Waropen, PapuaGlobal.Com | Upaya serius untuk menciptakan birokrasi profesional dan bebas dari kepentingan non-prosedural di Waropen semakin jelas. Bupati Waropen, Drs. Fransiscus Xaverius Mote, M.Si, mengumumkan rencana perombakan dan penataan jabatan melalui mekanisme Uji Kompetensi dan Evaluasi Kinerja menyeluruh bagi ASN Eselon II, III, dan IV.
Dalam Apel Korpri, Bupati Mote dengan tegas menyatakan bahwa masa pendekatan non-profesional dalam penempatan jabatan telah berakhir, dan kini semua akan tunduk pada sistem merit murni.
Uji Kompetensi Kunci Penempatan Jabatan
Bupati menjelaskan, penempatan dan pergeseran pejabat eselon tidak lagi didasarkan pada kedekatan personal, suku, agama, atau asal daerah, melainkan murni pada kemampuan dan kinerja.
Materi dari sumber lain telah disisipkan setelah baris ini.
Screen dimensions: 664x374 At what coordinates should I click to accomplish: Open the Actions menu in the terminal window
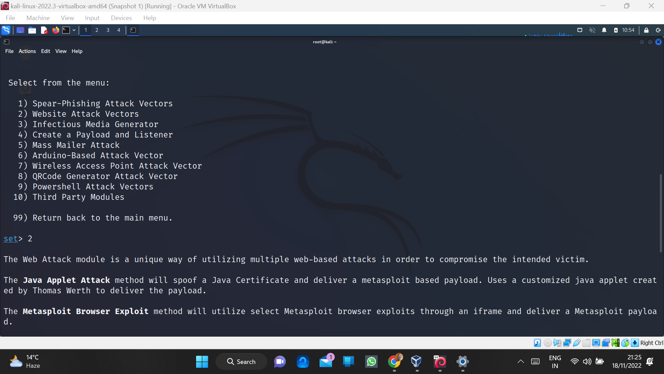point(27,51)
“Pembelaan kita hanya pada aturan, bukan suku, agama, asal, dan lain-lain. Bukan pendekatan itu. Keberadaan saya netral,” tegas Bupati Mote di hadapan seluruh jajaran ASN.
Rencana Uji Kompetensi ini akan menyasar seluruh tingkatan pejabat di luar posisi Sekretaris Daerah (Sekda), yang tetap melalui mekanisme seleksi terbuka.
“Nanti ada uji kompetensi, yang sudah lama dalam jabatan nanti ada evaluasi. Seleksi terbuka hanya untuk Sekda, Eselon II, III, dan IV adalah uji kompetensi dan evaluasi kinerja,” jelasnya.
Kesempatan Sama bagi Semua ASN
Bupati juga memastikan proses ini akan berjalan adil dan transparan. Semua ASN yang memenuhi syarat berhak mengikuti uji kompetensi, dengan tetap memperhatikan pangkat dan golongan kepegawaian.
“Semua ASN berhak ikuti kompetensi. Harus perhatikan pangkat golongan pegawai,” tambahnya.
Proses evaluasi ini, yang dilakukan melalui pembentukan tim dari provinsi, merupakan upaya Pemerintah Kabupaten Waropen untuk memastikan bahwa pejabat yang menempati posisi strategis benar-benar memiliki kemampuan yang selaras dengan tuntutan visi dan misi pembangunan.
Bupati berharap, dengan penegasan sistem merit ini, kinerja OPD akan meningkat dan semua orang Waropen dapat menikmati pembangunan yang merata.